The tree arrived at Grand Parade on Friday to start its 1,000 km journey. It’s a thank you gift to the U.S. city for their help following the Halifax Explosion on Dec. 6, 1917.
Within hours of the explosion, Boston equipped a train full of 33 doctors and 16 nurses, along with medical supplies for Halifax.
“It’s these reciprocal friendships that we need in turbulent times to remind us that we have a lot more in common than we do that separate us,” Christopher Cook, parks and recreation commissioner for Boston, told the crowd at Grand Parade.
The square was full of people ready to celebrate the arrival of the tree. It had been chopped down earlier in the week in Cape Breton and trucked to Halifax.
Bob and Marion Campbell grew the tree in their backyard in Blue Mills in Inverness County.

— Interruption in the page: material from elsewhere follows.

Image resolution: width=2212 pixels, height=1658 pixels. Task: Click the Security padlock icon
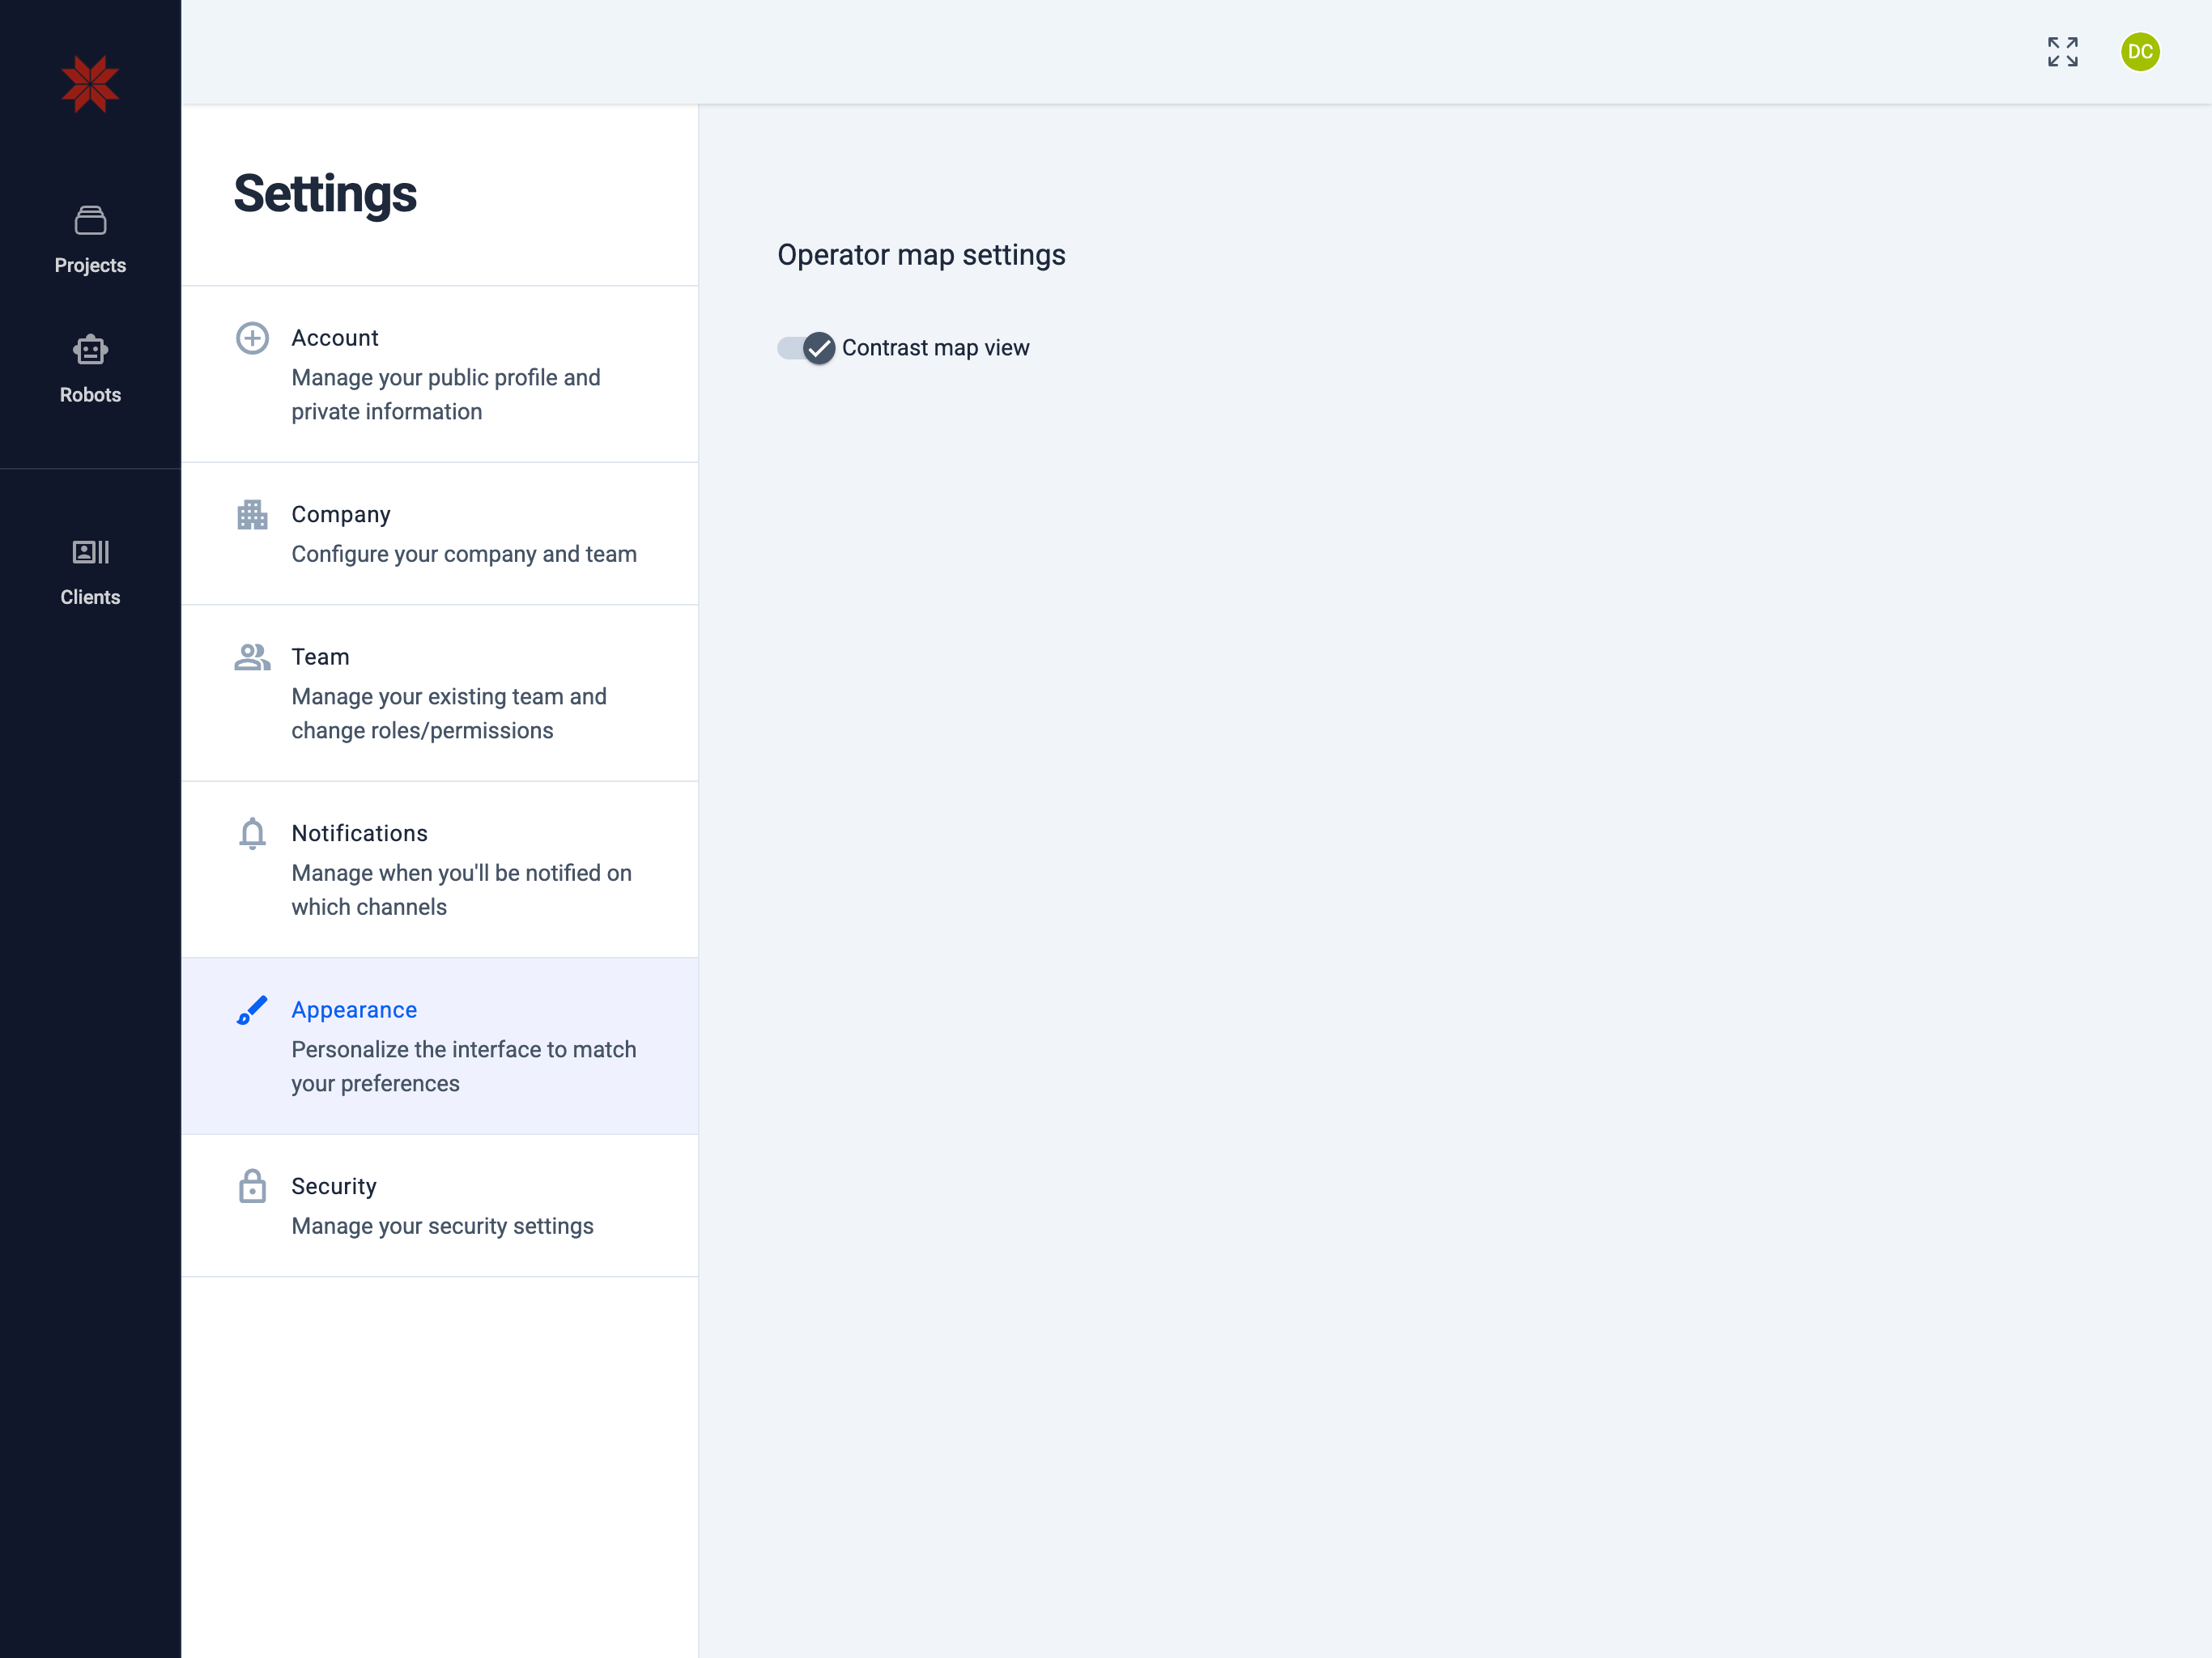point(252,1186)
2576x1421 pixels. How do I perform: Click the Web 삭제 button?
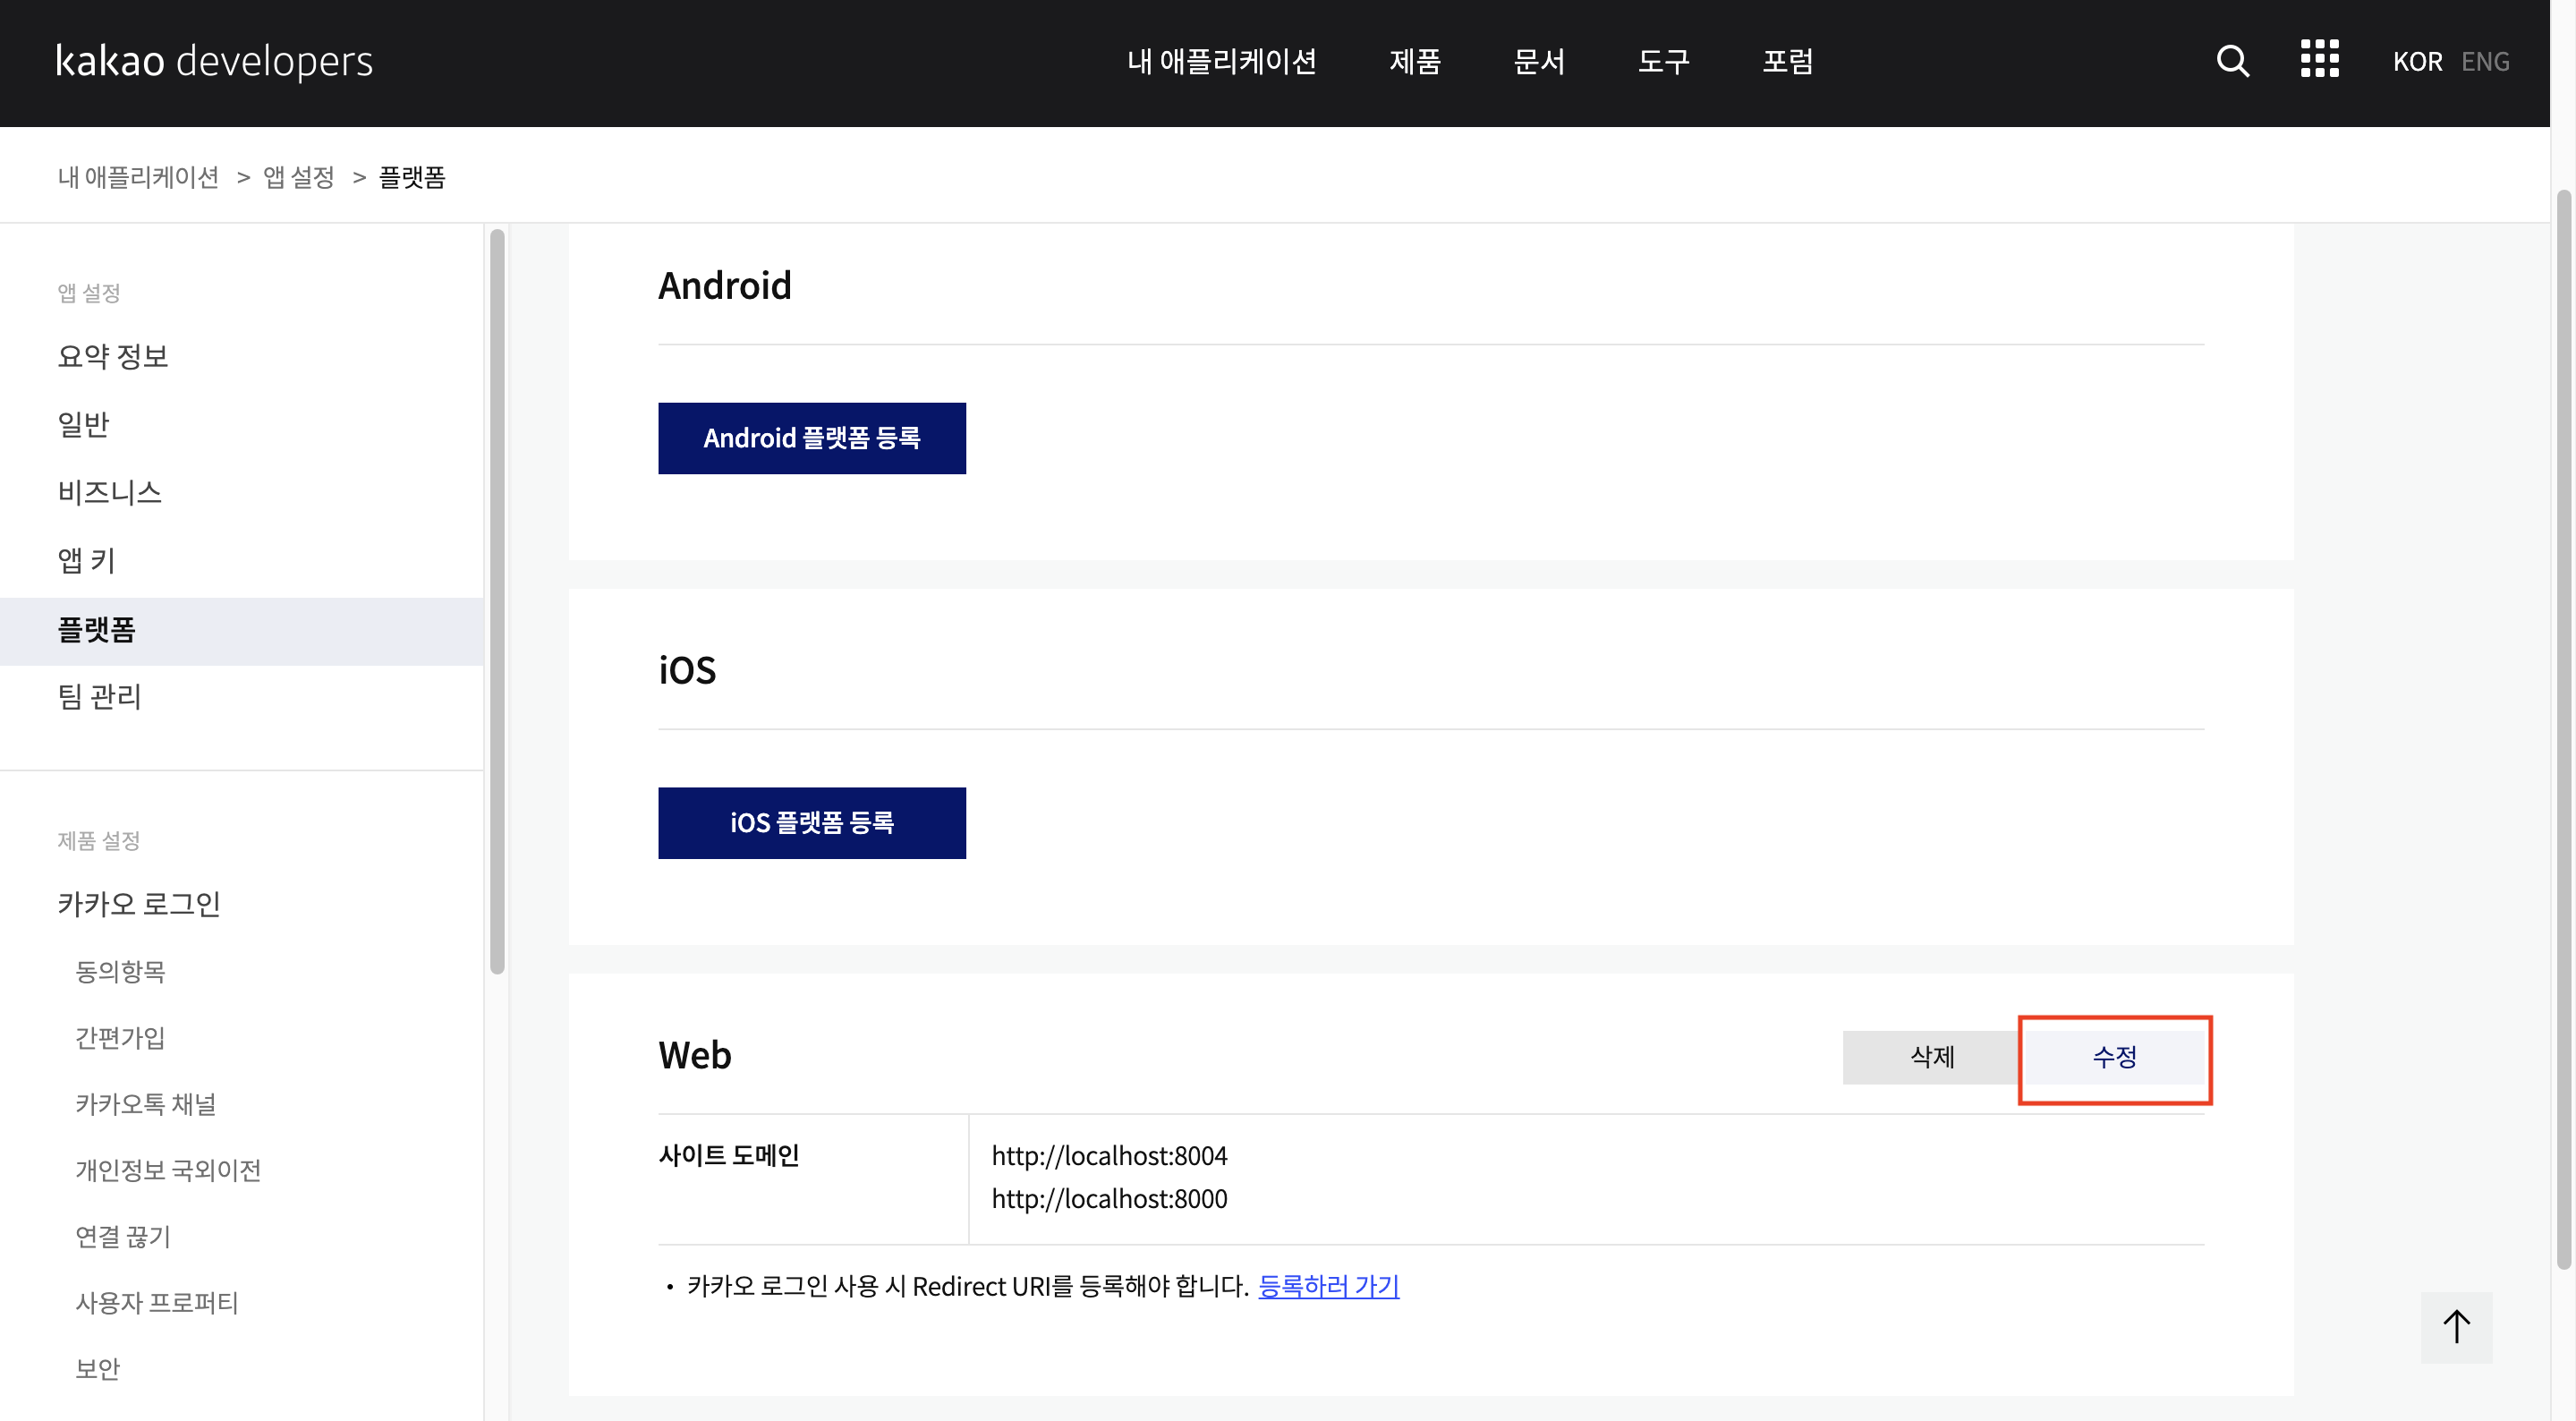(x=1931, y=1057)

“We’re extremely proud to donate the tree,” said Campbell in an interview. He called himself a “tree roadie” and said he and his family will be following the tree to Boston.
The tree is 45 years old and reaches a staggering 16 metres high — about the height of a five-storey building.
Deputy Premier Karen Casey, who was also in attendance Friday, said people had repeatedly told her it was “the best tree we’ve ever had.”
“I would be remiss if I didn’t give kudos to the driver of the truck who was able to manipulate that truck through the city of Halifax,” she said.
Halifax has sent a tree to Boston every year since 1971. This year’s tree is dedicated to first responders, many of whom were standing in uniform behind the stage as officials spoke.
“First responders played a major role in 1917, helping our city, our people and our province,” said Leo Glavine, minister of communities, culture and heritage. “That is why we have dedicated this year’s tree to those who came to our aid in 1917, and continue to do so every day.”
Mi’kmaq Elder Doug Knockwood reminded the crowd at Grand Parade that the Halifax Explosion also had an effect on the Mi’kmaq people. The Turtle Grove community was on the Dartmouth shoreline, and was destroyed in the explosion. Knockwood said he wanted to personally thank the people of Boston for their help in 1917.
“This Christmas tree goes to Boston, not only with our love but with our blessing,” he said.
The tree will be decorated and take part in Halifax’s Parade of Lights Friday evening before it continues its journey to Boston.